Ya hemos visto actuar a la
presidenta del Parlament. Ya hemos visto la imposición del rodillo
separatista. Ya hemos visto a los antisistema reírse del espectáculo,
tan de su agrado. Y ya hemos visto, y ha visto todo el mundo, la bajeza
moral que se esconde tras el separatismo que es capaz de atropellar los
derechos y formalidades más elementales de un sistema parlamentario.
Esto en sí ya es una victoria del Estado, que guardará sus formas, su
legalidad y legitimidad para dar adecuada respuesta a todas estas
afrentas, gozando del respaldo del orden constitucional y la legalidad
internacional. Como no se puede mentir todo el tiempo, ni desobedecer
todo el tiempo, ni mantener este tinglado todo el tiempo, llegará un
día, no muy lejano, en el que estarán, si no están ya, contra las
cuerdas, agotados y vencidos, que es la posición en la que ellos mismos
se han puesto.
Y al día siguiente, cada uno a lo
suyo, y en el café la gente hablará de fútbol, del tiempo o de nada,
pero pueden olvidarse de que cuando estén purgando las penas que les
correspondan sigan siendo por mucho tiempo tema de conversación.

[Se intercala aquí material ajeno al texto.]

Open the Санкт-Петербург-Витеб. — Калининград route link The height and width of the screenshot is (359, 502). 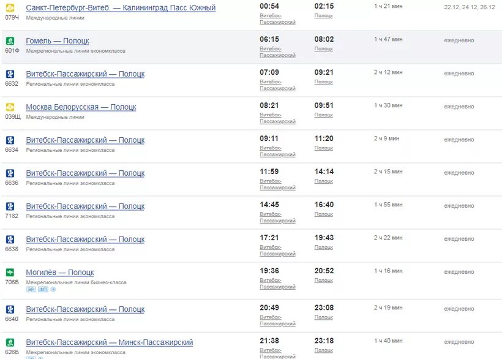(x=121, y=8)
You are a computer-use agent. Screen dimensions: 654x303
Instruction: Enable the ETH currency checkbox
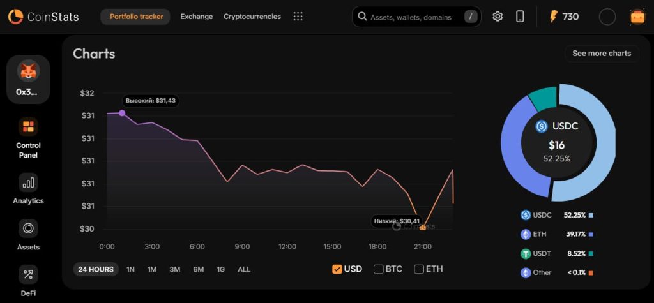click(419, 269)
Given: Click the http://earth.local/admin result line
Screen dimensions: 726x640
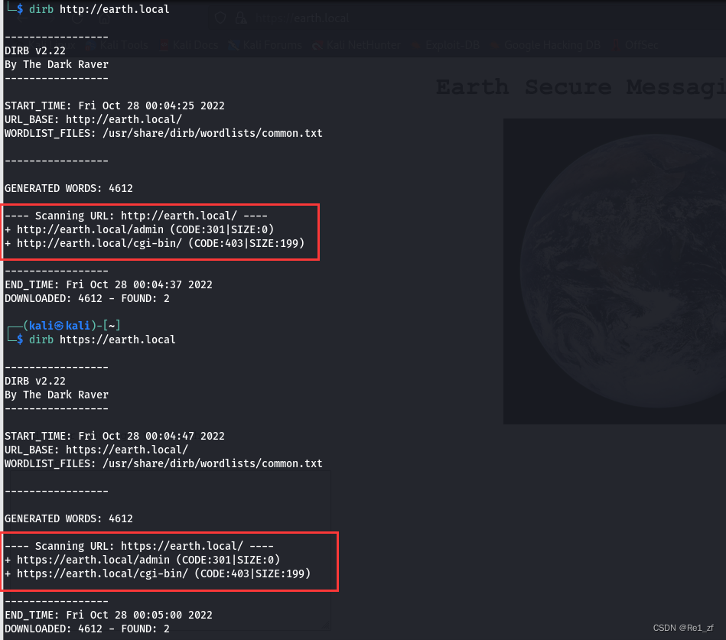Looking at the screenshot, I should click(139, 229).
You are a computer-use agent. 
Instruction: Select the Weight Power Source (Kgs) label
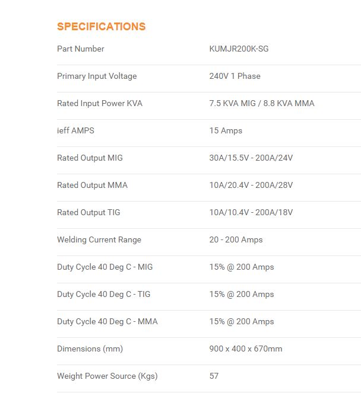point(107,376)
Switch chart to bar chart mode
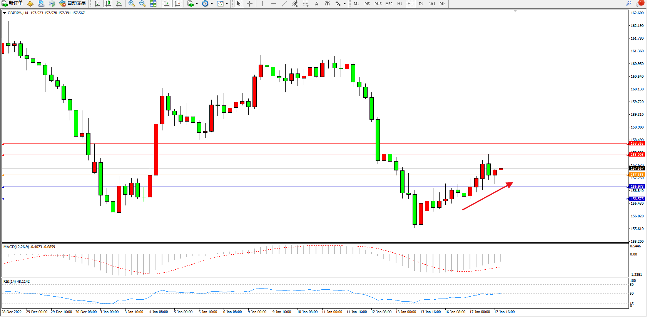 [x=97, y=3]
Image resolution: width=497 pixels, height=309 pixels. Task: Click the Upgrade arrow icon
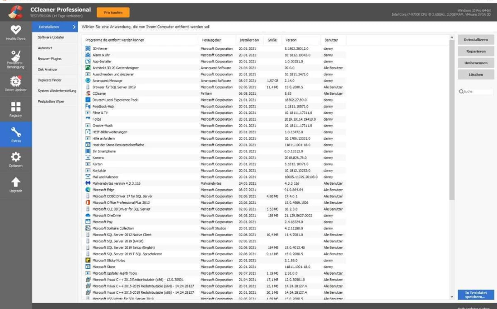(x=16, y=182)
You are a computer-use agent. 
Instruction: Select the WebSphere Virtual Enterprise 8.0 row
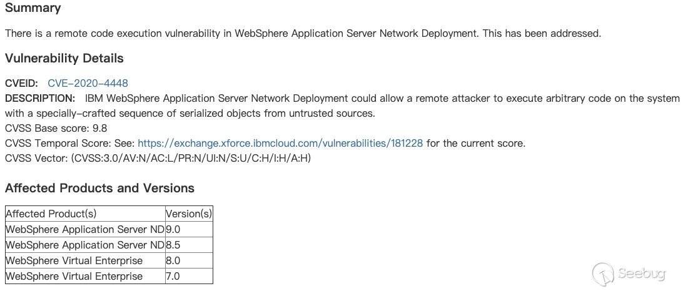point(74,260)
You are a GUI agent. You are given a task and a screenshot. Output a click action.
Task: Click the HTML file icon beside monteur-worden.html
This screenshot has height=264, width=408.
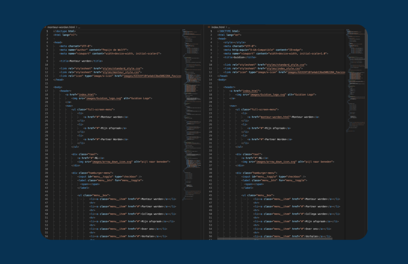(44, 27)
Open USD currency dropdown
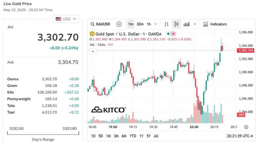The width and height of the screenshot is (257, 142). [66, 19]
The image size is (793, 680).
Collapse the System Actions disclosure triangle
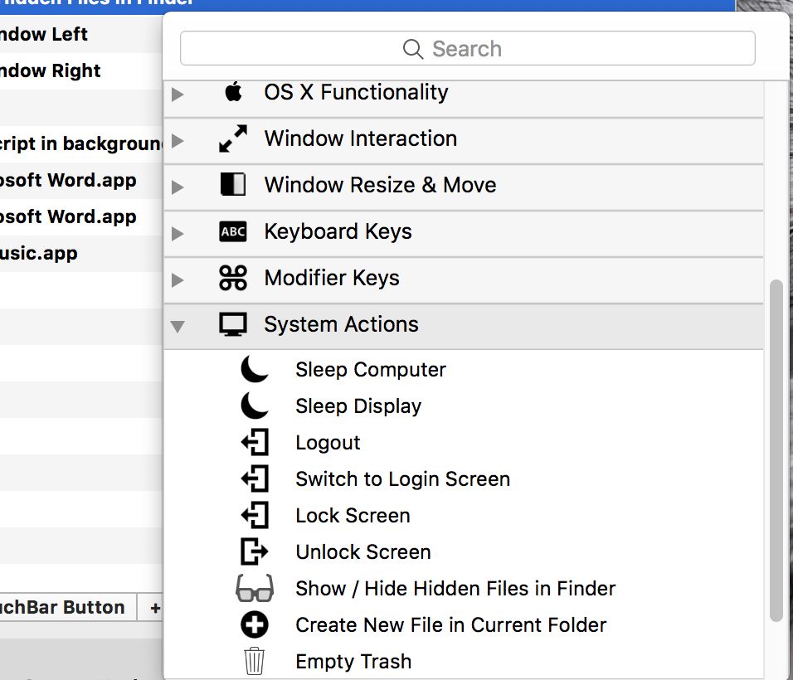(178, 325)
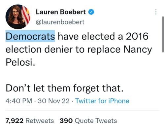
Task: Open the 7,922 Retweets list
Action: pyautogui.click(x=30, y=121)
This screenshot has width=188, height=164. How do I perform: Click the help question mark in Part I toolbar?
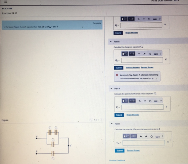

España
seguirá siendo la democracia moderna, legítima y reconocida que es, su
integridad territorial seguirá incólume y por fin podremos hablar de
cómo mejorar nuestro sistema de convivencia, obviando de una vez a todos
los que lo desean quebrar. Y todo esto será una bendición que llegará
gracias a que el separatismo ha decidido que debía ser derrotado.